▸ **Requirement**: Copy out only the rows from the line with "Given: Click the LIVING ROOM label" to the line with "Looking at the screenshot, the action is point(134,239).", both included and requests kept, shifting every coordinate in the answers up by 12.

═════ Data provided ═════

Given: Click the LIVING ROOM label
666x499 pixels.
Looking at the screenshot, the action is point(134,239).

═════
═════ Data provided ═════

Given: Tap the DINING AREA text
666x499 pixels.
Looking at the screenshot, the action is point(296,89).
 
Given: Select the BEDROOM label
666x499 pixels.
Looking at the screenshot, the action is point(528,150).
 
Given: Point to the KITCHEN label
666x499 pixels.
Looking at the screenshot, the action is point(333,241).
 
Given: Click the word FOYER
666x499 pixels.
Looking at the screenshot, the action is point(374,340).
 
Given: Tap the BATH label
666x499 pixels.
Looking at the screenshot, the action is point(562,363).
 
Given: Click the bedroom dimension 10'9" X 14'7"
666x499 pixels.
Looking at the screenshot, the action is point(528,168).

═════

▸ **Solution to the exercise**:
Given: Click the LIVING ROOM label
666x499 pixels.
Looking at the screenshot, the action is point(146,251).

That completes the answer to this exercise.